* _What needs to be done_
A faithful copy of all the data below, please; leave no line out.

* _Data section_
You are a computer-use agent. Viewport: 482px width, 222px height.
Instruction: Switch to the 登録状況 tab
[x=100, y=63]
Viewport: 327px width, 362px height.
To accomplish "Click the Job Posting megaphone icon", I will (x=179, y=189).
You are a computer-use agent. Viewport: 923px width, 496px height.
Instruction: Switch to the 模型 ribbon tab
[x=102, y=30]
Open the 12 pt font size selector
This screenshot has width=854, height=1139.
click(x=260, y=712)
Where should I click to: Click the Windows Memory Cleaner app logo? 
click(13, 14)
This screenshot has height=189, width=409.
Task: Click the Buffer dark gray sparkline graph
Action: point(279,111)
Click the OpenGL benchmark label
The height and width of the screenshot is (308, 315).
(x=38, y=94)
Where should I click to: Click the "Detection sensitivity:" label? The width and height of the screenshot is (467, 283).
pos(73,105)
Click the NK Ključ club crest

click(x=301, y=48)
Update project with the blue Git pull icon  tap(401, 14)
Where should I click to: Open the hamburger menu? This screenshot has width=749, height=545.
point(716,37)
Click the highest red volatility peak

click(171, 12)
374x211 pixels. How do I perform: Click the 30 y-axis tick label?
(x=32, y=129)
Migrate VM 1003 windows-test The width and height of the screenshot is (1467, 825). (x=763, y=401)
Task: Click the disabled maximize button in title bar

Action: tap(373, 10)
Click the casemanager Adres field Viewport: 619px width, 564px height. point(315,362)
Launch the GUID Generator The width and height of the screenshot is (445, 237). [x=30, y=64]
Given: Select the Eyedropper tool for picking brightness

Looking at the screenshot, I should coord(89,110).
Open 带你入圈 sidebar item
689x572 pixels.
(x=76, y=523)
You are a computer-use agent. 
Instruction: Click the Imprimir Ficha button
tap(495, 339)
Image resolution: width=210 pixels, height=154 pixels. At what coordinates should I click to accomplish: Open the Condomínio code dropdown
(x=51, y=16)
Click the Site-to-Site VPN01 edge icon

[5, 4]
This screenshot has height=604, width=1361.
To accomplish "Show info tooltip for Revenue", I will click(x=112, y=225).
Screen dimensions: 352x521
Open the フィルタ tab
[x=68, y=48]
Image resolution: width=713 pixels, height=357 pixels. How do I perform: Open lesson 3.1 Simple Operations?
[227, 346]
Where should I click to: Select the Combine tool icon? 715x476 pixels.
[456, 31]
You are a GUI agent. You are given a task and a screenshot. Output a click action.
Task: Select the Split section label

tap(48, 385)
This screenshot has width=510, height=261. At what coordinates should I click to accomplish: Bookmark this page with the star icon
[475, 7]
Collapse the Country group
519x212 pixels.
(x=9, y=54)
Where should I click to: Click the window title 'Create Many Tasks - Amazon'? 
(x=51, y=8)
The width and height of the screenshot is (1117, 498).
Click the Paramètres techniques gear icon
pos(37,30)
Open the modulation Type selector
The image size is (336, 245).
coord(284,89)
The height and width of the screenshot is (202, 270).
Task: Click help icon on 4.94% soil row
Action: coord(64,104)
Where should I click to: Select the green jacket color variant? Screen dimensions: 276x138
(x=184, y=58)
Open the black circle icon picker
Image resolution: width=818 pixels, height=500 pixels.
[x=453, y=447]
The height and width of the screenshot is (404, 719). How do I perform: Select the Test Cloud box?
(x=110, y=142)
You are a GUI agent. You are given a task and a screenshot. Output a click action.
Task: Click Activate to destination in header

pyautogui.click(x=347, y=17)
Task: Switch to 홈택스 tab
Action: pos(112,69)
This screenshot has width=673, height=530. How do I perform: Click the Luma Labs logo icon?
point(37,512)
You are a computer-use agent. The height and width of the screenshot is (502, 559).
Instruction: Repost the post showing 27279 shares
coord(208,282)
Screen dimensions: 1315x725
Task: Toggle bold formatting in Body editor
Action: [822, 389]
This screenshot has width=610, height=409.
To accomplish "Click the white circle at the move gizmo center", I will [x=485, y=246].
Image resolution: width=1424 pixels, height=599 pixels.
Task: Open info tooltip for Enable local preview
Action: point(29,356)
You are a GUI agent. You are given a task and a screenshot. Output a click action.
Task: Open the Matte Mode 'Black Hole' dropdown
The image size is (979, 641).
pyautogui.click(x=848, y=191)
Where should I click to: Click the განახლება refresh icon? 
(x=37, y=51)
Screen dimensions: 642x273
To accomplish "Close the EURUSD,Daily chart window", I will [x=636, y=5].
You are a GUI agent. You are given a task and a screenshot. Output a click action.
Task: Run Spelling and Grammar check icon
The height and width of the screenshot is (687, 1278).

* _Task response_
You are a computer-use agent. Viewport: 482px width, 222px height.
Instruction: Switch to the 登録状況 tab
[x=100, y=63]
Viewport: 327px width, 362px height.
To accomplish "Click the Job Posting megaphone icon", I will (x=179, y=189).
You are a computer-use agent. Viewport: 923px width, 496px height.
Instruction: Switch to the 模型 ribbon tab
[x=102, y=30]
Open the 12 pt font size selector
This screenshot has width=854, height=1139.
click(x=260, y=712)
Where should I click to: Click the Windows Memory Cleaner app logo? 
click(13, 14)
This screenshot has height=189, width=409.
Task: Click the Buffer dark gray sparkline graph
Action: point(279,111)
Click the OpenGL benchmark label
The height and width of the screenshot is (308, 315).
(x=38, y=94)
Where should I click to: Click the "Detection sensitivity:" label? The width and height of the screenshot is (467, 283).
pos(73,105)
Click the NK Ključ club crest

click(x=301, y=48)
Update project with the blue Git pull icon  tap(401, 14)
Where should I click to: Open the hamburger menu? This screenshot has width=749, height=545.
point(716,37)
Click the highest red volatility peak

click(171, 12)
374x211 pixels. How do I perform: Click the 30 y-axis tick label?
(x=32, y=129)
Migrate VM 1003 windows-test The width and height of the screenshot is (1467, 825). (x=763, y=401)
Task: Click the disabled maximize button in title bar

Action: tap(373, 10)
Click the casemanager Adres field Viewport: 619px width, 564px height. point(315,362)
Launch the GUID Generator The width and height of the screenshot is (445, 237). [x=30, y=64]
Given: Select the Eyedropper tool for picking brightness

Looking at the screenshot, I should coord(89,110).
Open 带你入圈 sidebar item
689x572 pixels.
(x=76, y=523)
You are a computer-use agent. 
Instruction: Click the Imprimir Ficha button
tap(495, 339)
Image resolution: width=210 pixels, height=154 pixels. At what coordinates should I click to accomplish: Open the Condomínio code dropdown
(x=51, y=16)
Click the Site-to-Site VPN01 edge icon

[5, 4]
This screenshot has height=604, width=1361.
To accomplish "Show info tooltip for Revenue", I will click(x=112, y=225).
Screen dimensions: 352x521
Open the フィルタ tab
[x=68, y=48]
Image resolution: width=713 pixels, height=357 pixels. How do I perform: Open lesson 3.1 Simple Operations?
[227, 346]
Where should I click to: Select the Combine tool icon? 715x476 pixels.
[456, 31]
You are a GUI agent. You are given a task and a screenshot. Output a click action.
Task: Select the Split section label

tap(48, 385)
This screenshot has width=510, height=261. At what coordinates should I click to accomplish: Bookmark this page with the star icon
[475, 7]
Collapse the Country group
519x212 pixels.
(x=9, y=54)
Where should I click to: Click the window title 'Create Many Tasks - Amazon'? 
(x=51, y=8)
The width and height of the screenshot is (1117, 498).
Click the Paramètres techniques gear icon
pos(37,30)
Open the modulation Type selector
The image size is (336, 245).
coord(284,89)
The height and width of the screenshot is (202, 270).
Task: Click help icon on 4.94% soil row
Action: coord(64,104)
Where should I click to: Select the green jacket color variant? Screen dimensions: 276x138
(x=184, y=58)
Open the black circle icon picker
Image resolution: width=818 pixels, height=500 pixels.
[x=453, y=447]
The height and width of the screenshot is (404, 719). How do I perform: Select the Test Cloud box?
(x=110, y=142)
You are a GUI agent. You are given a task and a screenshot. Output a click action.
Task: Click Activate to destination in header

pyautogui.click(x=347, y=17)
Task: Switch to 홈택스 tab
Action: pos(112,69)
This screenshot has width=673, height=530. How do I perform: Click the Luma Labs logo icon?
point(37,512)
You are a computer-use agent. The height and width of the screenshot is (502, 559).
Instruction: Repost the post showing 27279 shares
coord(208,282)
Screen dimensions: 1315x725
Task: Toggle bold formatting in Body editor
Action: [822, 389]
This screenshot has width=610, height=409.
To accomplish "Click the white circle at the move gizmo center", I will [x=485, y=246].
Image resolution: width=1424 pixels, height=599 pixels.
Task: Open info tooltip for Enable local preview
Action: point(29,356)
You are a GUI agent. You are given a task and a screenshot. Output a click action.
Task: Open the Matte Mode 'Black Hole' dropdown
The image size is (979, 641).
pyautogui.click(x=848, y=191)
Where should I click to: Click the განახლება refresh icon? 
(x=37, y=51)
Screen dimensions: 642x273
To accomplish "Close the EURUSD,Daily chart window", I will [x=636, y=5].
You are a GUI agent. You are given a task and a screenshot. Output a click action.
Task: Run Spelling and Grammar check icon
The height and width of the screenshot is (687, 1278).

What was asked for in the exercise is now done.